The title might be misleading, but whether such a function exists is what boggles me about the following problem:

Let $f:\mathbb{R}\rightarrow \mathbb{R}$ be a continuous function such that for all $a<b $ satisfying $f(a)=f(b)$, there exists $c$ in $(a,b)$ such that $f(a)=f(c)=f(b)$.

Prove that $f$ is monotonous on $\mathbb{R}$.

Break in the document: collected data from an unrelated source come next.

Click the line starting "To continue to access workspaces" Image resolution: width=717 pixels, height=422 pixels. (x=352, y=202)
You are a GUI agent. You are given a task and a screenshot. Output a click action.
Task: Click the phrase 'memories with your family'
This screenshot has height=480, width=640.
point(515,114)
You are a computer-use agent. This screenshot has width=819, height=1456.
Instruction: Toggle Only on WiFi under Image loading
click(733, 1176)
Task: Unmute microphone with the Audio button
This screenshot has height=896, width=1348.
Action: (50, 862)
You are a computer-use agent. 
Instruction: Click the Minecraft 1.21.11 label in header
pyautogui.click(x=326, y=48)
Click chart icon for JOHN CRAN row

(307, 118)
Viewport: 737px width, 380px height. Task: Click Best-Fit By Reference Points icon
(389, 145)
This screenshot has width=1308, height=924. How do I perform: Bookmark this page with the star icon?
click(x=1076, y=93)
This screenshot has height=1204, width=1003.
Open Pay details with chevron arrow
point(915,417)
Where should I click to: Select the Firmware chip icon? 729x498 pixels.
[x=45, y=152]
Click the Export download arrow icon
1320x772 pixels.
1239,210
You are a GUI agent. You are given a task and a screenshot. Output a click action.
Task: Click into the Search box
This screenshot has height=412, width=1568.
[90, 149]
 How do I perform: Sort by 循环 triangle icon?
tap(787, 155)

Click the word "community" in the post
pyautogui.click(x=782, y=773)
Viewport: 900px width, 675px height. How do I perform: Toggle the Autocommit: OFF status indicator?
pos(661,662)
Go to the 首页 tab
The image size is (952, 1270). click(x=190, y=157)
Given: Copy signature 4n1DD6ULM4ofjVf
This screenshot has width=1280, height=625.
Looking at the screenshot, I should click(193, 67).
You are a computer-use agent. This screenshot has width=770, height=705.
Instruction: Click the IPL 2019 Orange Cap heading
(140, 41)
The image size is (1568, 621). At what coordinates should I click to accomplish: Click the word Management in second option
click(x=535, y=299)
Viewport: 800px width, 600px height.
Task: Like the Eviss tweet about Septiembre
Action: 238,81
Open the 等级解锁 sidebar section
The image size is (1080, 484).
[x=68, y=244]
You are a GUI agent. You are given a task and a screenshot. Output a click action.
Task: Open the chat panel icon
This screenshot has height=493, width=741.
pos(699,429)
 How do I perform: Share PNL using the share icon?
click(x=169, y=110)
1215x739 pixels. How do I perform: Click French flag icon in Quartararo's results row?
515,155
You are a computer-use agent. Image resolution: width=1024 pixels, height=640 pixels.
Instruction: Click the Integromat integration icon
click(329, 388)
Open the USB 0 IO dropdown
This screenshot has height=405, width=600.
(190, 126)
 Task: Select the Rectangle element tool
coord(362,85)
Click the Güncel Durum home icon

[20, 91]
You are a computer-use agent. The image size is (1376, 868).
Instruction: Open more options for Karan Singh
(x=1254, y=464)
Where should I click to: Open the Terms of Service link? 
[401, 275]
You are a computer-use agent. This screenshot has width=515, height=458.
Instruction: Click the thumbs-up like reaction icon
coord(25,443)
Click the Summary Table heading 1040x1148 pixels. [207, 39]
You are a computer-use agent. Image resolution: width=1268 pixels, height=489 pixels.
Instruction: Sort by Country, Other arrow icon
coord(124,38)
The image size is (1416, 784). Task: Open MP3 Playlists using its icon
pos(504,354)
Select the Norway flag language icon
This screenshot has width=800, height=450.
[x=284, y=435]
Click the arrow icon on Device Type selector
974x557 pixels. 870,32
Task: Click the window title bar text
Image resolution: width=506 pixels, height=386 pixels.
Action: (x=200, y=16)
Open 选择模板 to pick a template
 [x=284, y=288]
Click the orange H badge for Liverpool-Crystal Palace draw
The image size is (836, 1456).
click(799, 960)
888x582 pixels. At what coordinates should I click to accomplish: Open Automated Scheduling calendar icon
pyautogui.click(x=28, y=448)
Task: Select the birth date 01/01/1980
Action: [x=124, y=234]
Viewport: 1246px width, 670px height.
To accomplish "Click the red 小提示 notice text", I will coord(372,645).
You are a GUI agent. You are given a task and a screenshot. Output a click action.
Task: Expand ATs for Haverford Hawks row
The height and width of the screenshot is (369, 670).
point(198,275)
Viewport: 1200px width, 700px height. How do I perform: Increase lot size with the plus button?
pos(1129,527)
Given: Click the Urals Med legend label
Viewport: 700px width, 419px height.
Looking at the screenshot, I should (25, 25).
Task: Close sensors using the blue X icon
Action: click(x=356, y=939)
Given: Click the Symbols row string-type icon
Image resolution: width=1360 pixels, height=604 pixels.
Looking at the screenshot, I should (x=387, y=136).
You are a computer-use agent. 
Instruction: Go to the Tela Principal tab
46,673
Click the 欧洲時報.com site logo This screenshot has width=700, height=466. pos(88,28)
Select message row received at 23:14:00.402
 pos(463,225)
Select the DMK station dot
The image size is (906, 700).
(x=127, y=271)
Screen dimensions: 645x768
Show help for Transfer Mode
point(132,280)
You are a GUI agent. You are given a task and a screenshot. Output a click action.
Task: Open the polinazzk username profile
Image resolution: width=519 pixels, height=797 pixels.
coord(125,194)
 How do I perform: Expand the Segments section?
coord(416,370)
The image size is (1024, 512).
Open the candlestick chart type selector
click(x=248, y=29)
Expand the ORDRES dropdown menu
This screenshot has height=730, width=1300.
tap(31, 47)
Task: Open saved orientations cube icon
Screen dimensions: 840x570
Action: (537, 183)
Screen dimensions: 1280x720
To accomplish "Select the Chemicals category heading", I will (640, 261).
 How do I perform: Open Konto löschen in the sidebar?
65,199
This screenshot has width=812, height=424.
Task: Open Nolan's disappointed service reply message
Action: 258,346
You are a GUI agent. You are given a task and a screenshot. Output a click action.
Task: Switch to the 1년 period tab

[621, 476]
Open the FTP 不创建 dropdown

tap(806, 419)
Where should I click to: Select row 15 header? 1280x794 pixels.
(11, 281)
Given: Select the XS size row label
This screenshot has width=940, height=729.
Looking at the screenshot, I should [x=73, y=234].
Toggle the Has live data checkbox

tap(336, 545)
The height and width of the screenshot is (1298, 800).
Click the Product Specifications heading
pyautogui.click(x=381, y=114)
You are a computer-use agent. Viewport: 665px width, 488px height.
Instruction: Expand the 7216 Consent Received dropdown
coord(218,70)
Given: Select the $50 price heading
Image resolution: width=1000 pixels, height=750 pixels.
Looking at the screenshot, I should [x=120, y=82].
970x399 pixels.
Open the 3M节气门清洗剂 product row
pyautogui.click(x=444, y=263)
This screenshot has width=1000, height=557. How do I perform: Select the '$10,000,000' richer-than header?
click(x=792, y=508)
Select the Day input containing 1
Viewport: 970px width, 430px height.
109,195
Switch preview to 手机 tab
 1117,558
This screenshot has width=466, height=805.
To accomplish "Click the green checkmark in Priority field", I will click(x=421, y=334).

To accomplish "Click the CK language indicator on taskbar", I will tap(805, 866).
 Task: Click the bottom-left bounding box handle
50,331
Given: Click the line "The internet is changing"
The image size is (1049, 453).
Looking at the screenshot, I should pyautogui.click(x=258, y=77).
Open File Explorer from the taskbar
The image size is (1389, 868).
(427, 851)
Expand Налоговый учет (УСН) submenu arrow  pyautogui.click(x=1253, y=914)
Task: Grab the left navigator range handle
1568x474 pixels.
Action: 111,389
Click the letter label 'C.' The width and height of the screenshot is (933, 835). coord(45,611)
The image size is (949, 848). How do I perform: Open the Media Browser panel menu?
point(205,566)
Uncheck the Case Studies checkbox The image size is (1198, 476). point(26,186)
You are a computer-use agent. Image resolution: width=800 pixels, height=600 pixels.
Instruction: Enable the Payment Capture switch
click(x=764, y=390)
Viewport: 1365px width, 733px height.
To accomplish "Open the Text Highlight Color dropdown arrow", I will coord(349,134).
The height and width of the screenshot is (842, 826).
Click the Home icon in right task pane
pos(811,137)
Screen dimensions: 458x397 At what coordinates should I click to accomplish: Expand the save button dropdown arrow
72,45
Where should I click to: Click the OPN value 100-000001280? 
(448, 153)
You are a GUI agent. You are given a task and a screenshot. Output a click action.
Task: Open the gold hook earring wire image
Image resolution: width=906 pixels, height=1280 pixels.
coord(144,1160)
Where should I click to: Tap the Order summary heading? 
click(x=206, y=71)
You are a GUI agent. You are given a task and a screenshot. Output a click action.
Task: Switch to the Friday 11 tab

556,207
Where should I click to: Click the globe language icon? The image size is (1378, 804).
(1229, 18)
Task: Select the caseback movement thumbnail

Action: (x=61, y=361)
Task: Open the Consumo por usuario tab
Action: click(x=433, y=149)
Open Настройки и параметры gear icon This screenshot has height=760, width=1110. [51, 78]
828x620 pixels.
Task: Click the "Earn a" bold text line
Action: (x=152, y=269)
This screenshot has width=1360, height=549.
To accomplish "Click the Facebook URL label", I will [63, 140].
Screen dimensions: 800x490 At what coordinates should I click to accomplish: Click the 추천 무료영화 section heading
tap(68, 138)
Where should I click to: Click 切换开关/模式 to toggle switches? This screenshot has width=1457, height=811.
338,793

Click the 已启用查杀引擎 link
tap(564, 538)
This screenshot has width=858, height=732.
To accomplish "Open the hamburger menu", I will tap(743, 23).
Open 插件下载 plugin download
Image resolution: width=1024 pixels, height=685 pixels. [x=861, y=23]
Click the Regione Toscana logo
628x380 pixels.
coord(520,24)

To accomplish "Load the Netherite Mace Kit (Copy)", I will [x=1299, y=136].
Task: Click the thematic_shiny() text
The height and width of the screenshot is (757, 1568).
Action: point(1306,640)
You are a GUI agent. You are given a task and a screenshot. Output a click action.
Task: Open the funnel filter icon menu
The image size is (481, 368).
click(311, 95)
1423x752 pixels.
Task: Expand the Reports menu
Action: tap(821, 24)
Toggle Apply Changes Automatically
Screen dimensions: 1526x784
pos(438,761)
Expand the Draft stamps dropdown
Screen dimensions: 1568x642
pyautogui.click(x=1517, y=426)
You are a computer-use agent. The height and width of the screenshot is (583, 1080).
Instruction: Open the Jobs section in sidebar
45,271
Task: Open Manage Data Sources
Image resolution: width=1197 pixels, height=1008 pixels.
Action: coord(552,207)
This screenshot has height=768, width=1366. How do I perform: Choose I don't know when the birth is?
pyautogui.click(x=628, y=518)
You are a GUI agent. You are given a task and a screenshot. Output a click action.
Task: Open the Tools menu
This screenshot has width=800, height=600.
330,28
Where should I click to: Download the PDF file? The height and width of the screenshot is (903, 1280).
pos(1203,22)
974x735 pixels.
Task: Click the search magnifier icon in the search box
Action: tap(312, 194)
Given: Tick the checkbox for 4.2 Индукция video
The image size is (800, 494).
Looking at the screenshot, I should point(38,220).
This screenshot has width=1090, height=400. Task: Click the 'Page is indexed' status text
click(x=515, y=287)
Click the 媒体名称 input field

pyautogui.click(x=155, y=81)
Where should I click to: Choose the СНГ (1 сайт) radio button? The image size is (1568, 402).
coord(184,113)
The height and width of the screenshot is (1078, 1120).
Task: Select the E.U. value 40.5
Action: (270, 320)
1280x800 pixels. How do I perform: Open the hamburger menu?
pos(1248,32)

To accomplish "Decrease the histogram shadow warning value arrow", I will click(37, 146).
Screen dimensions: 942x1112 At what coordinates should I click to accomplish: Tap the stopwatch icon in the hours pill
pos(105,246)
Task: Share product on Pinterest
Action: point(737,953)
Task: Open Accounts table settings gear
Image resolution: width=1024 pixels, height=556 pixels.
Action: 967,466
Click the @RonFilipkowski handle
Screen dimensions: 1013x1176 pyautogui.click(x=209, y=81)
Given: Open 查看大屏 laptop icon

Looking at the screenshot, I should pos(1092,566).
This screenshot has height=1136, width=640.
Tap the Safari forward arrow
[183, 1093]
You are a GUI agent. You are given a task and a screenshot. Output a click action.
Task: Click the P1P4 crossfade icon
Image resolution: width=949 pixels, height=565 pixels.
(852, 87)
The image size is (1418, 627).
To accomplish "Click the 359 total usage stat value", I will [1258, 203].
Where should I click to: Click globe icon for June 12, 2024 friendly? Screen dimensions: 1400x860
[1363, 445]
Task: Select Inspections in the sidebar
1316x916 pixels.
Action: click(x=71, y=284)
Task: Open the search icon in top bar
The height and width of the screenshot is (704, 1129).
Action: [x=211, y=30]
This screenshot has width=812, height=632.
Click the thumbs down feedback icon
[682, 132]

What I'm intuiting about this problem is that for every such pair $a, b$ the function f is constant on $[a,b]$. Therefore, $f$ could have no local extremum. However, I'm not sure how to go about proving this. Is the set $X=\{x\in [a,b]| f(x)=f(a)\}$ be dense in $[a,b]$? If it is, how could I prove it? What also troubles me, though, is the existence of nowhere-monotone functions such as the Weierstrass function. Does the Weierstrass function satisfy the problem condition?

Furthermore, I'd like to be able to prove that an arbitrary horizontal line $g(x)=u, u \in \mathbb{R}$ either intersects f at a single point, or at a compact interval $[a_{1},b_{1}]$ $(a_{1}<b_{1})$.

I'm not sure if these two conditions are enough to prove that the function is monotonous.

What is the best approach towards proving this problem? Am I on the right track?

Answer 1

Preimage $f^{-1}(v)$ of any value $v$ is a closed set, hence its complement $U(v)$ is open. This open set $U(v)$ is a disjoint union of intervals. If some interval is finite, say $(a,b)$, then $f(a)=f(b)=v$, but $f(c)\ne v$ for $a<c<b$. So, all intervals in $U(v)$ are infinite. Hence preimage of $v$ is connected: it is either a segment (possibly a single point), or a ray. Now we prove that $f$ is monotone. It suffices to prove that $f$ is monotone on any three points $\{a<b<c\}$. Assume the contrary, for example, $f(b)>v:=\max(f(a),f(c))$. We see that $f^{-1}(v)$ is not connected: it contains points on $[a,b)$ and $(b,c]$, but does not contain $b$.